- **TASKS TO CARRY OUT**
1. In the loan amendment excerpt, how much credit has the Borrower asked the Bank to make available under the Line?
2. Write out the part of the loan amendment excerpt between "The Borrower has" and "in the Agreement.", inclusive.

- **EXCERPT TO READ**
****************
The Borrower has now requested that the Bank increase the amount of credit
available under the Line to TWO MILLION FIVE HUNDRED THOUSAND AND 00/100 DOLLARS
($2,500,000.00). The Bank is willing to grant this request, subject to the terms
and conditions of this First Amendment. Capitalized terms not otherwise defined
in this First Amendment shall have the meaning given them in the Agreement.
In consideration of the above premises, the Bank and the Borrower agree that the
Agreement is hereby amended as of the date of this First Amendment as follows:
1. Section 1.1 of the Agreement is hereby deleted in its entirety and restated
as follows:
"1.1 LINE OF CREDIT AMOUNT. During the Line Availability Period
defined below, the Bank agrees to provide a revolving line of
credit (the "Line") to the Borrower. Outstanding amounts under
the Line will not, at any one time, exceed TWO MILLION FIVE
HUNDRED THOUSAND AND 00/100 DOLLARS ($2,500,000.00)."
****************
- **PROVIDED MATERIAL**
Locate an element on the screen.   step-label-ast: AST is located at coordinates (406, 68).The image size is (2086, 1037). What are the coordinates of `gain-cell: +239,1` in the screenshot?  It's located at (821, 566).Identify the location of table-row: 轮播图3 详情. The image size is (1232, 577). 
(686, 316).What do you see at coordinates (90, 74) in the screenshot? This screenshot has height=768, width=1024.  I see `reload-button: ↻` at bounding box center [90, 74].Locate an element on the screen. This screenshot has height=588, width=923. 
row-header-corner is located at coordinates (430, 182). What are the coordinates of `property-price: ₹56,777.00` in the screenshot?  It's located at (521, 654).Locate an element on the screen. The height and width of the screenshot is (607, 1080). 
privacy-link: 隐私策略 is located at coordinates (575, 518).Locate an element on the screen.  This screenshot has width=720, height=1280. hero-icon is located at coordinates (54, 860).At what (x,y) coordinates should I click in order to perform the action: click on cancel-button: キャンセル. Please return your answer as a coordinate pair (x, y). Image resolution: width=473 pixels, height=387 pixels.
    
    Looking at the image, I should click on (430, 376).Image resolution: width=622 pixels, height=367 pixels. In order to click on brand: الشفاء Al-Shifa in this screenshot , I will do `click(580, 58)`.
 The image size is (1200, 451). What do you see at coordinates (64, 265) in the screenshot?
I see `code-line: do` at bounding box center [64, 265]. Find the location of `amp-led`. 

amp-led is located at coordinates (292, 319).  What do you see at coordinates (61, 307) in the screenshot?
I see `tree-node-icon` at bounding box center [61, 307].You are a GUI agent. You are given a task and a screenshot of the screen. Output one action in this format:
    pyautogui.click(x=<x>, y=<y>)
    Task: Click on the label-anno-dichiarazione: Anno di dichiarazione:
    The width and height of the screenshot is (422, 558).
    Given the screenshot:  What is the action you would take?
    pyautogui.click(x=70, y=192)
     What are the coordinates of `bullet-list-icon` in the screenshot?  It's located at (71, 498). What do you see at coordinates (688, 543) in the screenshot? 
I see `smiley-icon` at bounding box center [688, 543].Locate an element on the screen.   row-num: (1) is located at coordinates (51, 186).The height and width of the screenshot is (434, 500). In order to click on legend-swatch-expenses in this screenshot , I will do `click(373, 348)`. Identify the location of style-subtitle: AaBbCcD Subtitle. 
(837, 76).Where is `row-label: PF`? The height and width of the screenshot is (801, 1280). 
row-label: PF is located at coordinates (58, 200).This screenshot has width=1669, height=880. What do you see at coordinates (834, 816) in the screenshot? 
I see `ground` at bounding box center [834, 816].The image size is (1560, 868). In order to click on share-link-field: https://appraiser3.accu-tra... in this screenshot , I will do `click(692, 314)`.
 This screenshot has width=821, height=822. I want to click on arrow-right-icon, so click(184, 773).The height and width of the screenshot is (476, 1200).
****************
- **YOUR RESPONSES**
1. $2,500,000.00 (two million five hundred thousand dollars)

2.
The Borrower has now requested that the Bank increase the amount of credit
available under the Line to TWO MILLION FIVE HUNDRED THOUSAND AND 00/100 DOLLARS
($2,500,000.00). The Bank is willing to grant this request, subject to the terms
and conditions of this First Amendment. Capitalized terms not otherwise defined
in this First Amendment shall have the meaning given them in the Agreement.